Anatol J Cardiol ; 25(5): 294-303, 2021 May.
Article in English | MEDLINE | ID: mdl-33960304

ABSTRACT

OBJECTIVE: In this study, we aimed to analyze the TURKMI registry to identify the factors associated with delays from symptom onset to treatment that would be the focus of improvement efforts in patients with acute myocardial infarction (AMI) in Turkey. METHODS: The TURKMI study is a nation-wide registry that was conducted in 50 centers capable of 24/7 primary percutaneous coronary intervention (PCI). All consecutive patients (n=1930) with AMI admitted to coronary care units within 48 hours of symptom onset were prospectively enrolled during a predefined 2-week period between November 1, 2018, and November 16, 2018. All the patients were examined in detail with regard to the time elapsed at each step from symptom onset to initiation of treatment, including door-to-balloon time (D2B) and total ischemic time (TIT).

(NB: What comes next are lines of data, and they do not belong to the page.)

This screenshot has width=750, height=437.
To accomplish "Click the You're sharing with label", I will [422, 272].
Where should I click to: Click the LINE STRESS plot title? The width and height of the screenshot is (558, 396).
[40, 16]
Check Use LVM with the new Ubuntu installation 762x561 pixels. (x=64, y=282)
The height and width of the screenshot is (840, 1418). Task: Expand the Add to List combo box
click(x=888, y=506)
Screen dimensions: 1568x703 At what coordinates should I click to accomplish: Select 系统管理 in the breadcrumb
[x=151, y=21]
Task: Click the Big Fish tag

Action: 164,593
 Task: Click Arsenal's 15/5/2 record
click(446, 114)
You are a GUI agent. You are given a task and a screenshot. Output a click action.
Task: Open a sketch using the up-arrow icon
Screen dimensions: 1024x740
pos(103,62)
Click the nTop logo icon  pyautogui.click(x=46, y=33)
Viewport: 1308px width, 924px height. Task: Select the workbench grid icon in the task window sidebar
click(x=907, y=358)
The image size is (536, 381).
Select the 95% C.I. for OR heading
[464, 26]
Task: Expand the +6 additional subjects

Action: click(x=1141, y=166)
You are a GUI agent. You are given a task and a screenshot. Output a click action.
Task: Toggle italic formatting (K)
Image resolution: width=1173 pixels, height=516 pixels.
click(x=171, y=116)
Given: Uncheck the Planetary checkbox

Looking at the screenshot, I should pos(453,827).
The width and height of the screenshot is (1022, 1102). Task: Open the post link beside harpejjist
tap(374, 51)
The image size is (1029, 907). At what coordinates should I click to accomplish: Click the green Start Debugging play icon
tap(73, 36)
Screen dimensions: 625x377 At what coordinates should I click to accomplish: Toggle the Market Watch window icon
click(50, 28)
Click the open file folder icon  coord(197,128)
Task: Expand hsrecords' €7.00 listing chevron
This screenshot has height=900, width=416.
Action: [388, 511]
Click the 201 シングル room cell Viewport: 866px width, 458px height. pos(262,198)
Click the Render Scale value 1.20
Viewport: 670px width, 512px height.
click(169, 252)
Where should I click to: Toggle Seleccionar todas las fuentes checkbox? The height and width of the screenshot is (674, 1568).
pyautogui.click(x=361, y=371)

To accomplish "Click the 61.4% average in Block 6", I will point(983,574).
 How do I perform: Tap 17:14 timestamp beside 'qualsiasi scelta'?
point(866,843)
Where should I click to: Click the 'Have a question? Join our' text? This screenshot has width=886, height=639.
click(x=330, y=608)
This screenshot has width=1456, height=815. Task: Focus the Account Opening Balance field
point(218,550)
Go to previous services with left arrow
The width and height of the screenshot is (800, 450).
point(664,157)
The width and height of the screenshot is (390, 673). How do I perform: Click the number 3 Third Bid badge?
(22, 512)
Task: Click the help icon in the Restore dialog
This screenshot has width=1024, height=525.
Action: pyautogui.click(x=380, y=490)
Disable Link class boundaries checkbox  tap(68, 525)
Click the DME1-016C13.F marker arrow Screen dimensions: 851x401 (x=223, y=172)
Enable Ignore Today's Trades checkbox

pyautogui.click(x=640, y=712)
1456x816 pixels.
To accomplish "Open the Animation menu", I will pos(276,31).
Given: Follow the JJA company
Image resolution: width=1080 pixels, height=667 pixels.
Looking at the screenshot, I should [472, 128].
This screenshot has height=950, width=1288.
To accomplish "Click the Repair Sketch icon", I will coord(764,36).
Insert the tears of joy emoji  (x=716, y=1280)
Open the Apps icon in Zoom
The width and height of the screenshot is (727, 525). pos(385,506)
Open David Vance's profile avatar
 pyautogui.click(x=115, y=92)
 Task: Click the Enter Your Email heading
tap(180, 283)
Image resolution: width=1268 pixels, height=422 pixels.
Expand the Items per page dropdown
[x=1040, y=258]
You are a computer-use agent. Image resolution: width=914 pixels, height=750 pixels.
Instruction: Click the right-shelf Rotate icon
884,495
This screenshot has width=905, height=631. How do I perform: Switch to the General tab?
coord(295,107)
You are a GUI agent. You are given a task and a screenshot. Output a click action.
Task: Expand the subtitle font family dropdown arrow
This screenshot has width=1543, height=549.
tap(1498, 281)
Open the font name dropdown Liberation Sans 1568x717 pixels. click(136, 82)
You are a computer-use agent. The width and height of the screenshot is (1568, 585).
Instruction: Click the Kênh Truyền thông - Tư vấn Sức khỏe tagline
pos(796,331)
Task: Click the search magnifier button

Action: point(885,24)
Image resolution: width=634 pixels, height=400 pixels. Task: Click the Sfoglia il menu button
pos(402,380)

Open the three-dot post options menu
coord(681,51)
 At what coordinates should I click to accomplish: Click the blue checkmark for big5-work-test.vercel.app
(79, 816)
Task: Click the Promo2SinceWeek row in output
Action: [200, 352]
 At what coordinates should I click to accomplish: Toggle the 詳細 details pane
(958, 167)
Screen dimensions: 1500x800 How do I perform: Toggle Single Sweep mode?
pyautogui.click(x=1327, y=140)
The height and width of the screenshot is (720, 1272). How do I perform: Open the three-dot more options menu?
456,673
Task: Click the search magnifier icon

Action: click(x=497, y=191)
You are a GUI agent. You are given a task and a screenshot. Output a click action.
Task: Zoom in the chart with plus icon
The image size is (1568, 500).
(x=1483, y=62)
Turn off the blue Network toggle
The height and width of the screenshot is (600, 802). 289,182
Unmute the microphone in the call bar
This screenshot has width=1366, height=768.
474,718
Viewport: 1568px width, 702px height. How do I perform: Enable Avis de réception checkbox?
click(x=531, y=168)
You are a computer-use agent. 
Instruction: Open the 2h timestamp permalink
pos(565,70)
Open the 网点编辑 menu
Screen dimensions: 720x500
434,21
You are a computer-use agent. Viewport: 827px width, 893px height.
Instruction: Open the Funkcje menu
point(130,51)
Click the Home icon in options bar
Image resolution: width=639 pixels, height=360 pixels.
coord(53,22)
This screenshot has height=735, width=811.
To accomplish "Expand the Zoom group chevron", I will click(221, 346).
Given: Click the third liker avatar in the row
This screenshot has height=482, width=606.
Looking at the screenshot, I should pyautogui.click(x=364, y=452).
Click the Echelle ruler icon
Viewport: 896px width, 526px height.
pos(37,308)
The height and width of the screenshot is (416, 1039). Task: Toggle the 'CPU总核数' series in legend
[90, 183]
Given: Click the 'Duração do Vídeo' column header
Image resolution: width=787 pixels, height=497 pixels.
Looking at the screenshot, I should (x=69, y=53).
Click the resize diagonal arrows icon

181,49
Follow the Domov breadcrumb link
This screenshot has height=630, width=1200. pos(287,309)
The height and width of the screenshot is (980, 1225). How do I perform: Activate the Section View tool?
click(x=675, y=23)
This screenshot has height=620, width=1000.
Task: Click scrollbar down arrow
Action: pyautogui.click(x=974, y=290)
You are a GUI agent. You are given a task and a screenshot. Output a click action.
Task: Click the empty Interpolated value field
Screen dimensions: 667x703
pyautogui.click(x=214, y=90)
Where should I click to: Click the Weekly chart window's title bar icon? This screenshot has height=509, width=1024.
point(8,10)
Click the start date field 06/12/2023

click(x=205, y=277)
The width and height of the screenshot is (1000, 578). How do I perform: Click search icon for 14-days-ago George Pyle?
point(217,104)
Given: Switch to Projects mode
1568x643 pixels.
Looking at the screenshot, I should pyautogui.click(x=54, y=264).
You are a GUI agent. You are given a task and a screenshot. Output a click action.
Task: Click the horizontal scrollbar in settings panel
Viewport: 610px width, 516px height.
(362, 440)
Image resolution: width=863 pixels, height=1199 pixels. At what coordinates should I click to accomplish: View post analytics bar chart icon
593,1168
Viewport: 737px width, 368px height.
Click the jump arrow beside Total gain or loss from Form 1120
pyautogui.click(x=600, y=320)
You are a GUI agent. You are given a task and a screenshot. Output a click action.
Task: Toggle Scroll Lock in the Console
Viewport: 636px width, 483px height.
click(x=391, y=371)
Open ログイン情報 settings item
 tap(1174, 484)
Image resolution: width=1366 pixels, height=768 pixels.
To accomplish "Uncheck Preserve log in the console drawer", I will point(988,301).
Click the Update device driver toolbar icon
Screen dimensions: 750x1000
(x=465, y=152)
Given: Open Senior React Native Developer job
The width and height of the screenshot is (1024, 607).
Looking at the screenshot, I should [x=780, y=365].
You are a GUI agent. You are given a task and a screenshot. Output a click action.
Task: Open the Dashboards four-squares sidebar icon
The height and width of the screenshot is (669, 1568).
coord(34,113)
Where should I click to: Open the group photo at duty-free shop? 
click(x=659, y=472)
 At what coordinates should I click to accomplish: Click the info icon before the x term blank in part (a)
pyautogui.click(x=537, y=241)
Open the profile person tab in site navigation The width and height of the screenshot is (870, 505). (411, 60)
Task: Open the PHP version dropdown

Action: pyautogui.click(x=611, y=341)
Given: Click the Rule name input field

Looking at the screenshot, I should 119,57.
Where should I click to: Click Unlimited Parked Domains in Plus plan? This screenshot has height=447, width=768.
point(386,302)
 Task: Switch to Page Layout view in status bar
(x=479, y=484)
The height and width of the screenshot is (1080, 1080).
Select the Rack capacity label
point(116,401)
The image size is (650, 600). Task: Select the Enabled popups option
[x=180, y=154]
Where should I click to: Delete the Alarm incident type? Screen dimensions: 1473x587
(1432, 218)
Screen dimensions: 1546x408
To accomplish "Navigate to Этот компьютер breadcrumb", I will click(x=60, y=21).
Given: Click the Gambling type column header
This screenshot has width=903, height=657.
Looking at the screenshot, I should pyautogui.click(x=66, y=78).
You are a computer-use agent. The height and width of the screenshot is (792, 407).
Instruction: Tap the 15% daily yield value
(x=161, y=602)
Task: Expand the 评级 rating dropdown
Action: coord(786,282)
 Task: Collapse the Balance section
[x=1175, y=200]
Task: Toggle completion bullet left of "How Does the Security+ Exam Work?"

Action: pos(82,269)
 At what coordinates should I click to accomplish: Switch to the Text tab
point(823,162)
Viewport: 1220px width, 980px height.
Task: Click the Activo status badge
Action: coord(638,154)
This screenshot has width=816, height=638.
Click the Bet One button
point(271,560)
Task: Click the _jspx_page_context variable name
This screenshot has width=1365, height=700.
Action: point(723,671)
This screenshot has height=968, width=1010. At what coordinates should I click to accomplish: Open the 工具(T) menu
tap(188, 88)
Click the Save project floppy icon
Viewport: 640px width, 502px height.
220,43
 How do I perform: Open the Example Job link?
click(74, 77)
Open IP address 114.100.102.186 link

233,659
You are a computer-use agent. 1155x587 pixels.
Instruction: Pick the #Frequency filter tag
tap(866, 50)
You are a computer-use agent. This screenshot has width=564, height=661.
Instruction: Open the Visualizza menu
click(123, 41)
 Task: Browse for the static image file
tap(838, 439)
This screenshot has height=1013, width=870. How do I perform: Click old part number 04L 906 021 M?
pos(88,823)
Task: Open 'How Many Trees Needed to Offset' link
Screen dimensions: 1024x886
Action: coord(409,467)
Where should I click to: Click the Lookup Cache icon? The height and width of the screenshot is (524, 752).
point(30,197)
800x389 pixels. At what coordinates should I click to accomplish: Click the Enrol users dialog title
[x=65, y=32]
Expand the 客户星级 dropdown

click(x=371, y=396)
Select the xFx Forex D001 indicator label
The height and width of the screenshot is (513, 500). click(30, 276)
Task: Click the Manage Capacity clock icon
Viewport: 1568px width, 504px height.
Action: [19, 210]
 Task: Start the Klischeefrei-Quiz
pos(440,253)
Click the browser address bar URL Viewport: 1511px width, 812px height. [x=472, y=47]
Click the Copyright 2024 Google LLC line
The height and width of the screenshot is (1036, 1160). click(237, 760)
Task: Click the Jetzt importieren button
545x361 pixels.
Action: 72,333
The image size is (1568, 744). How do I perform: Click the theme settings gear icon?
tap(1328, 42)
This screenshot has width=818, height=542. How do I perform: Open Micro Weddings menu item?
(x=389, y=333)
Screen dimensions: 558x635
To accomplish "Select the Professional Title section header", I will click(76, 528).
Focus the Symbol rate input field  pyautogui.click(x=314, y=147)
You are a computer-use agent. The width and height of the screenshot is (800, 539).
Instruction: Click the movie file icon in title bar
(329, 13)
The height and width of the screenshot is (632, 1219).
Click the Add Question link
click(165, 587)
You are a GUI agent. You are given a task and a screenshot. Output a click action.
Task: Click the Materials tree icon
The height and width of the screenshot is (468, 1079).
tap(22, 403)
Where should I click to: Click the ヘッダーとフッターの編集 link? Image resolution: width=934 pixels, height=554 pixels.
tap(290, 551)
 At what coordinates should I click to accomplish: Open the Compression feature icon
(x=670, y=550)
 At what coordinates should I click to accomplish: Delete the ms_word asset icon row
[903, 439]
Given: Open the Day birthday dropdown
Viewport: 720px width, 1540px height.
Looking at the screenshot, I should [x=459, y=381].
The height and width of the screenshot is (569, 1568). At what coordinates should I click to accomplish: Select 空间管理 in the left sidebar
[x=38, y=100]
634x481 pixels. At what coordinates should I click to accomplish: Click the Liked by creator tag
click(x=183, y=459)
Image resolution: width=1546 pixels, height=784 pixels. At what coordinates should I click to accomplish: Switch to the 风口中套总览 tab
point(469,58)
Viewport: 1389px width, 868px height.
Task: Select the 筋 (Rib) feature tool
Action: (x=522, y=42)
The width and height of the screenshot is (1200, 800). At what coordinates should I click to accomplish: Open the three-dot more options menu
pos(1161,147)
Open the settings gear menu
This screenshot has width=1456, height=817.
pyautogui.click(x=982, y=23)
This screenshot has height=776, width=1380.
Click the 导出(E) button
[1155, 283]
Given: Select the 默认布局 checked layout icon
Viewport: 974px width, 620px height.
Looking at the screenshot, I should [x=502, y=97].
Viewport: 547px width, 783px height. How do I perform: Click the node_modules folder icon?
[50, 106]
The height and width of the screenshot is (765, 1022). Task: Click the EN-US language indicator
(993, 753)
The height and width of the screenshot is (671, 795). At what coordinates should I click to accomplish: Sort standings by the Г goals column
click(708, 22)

RESULTS: After excluding patients who suffered an AMI within the hospital (2.6%), the analysis was conducted for 1879 patients. Most of the patients (49.5%) arrived by self-transport, 11.8% by emergency medical service (EMS) ambulance, and 38.6% were transferred from another EMS without PCI capability. The median time delay from symptom-onset to EMS call was 52.5 (15-180) min and from EMS call to EMS arrival 15 (10-20) min. In ST-segment elevation myocardial infarction (STEMI), the median D2B time was 36.5 (25-63) min, and median TIT was 195 (115-330) min. TIT was significantly prolonged from 151 (90-285) min to 250 (165-372) min in patients transferred from non-PCI centers. The major significant factors associated with time delay were patient-related delay and the mode of hospital arrival, both in STEMI and non-STEMI. CONCLUSION: The baseline evaluation of the TURKMI study revealed that an important proportion of patients presenting with AMI within 48 hours of symptom onset reach the PCI treatment center later than the time proposed in the guidelines, and the use of EMS for admission to hospital is extremely low in Turkey. Patient-related factors and the mode of hospital admission were the major factors associated with the time delay to treatment.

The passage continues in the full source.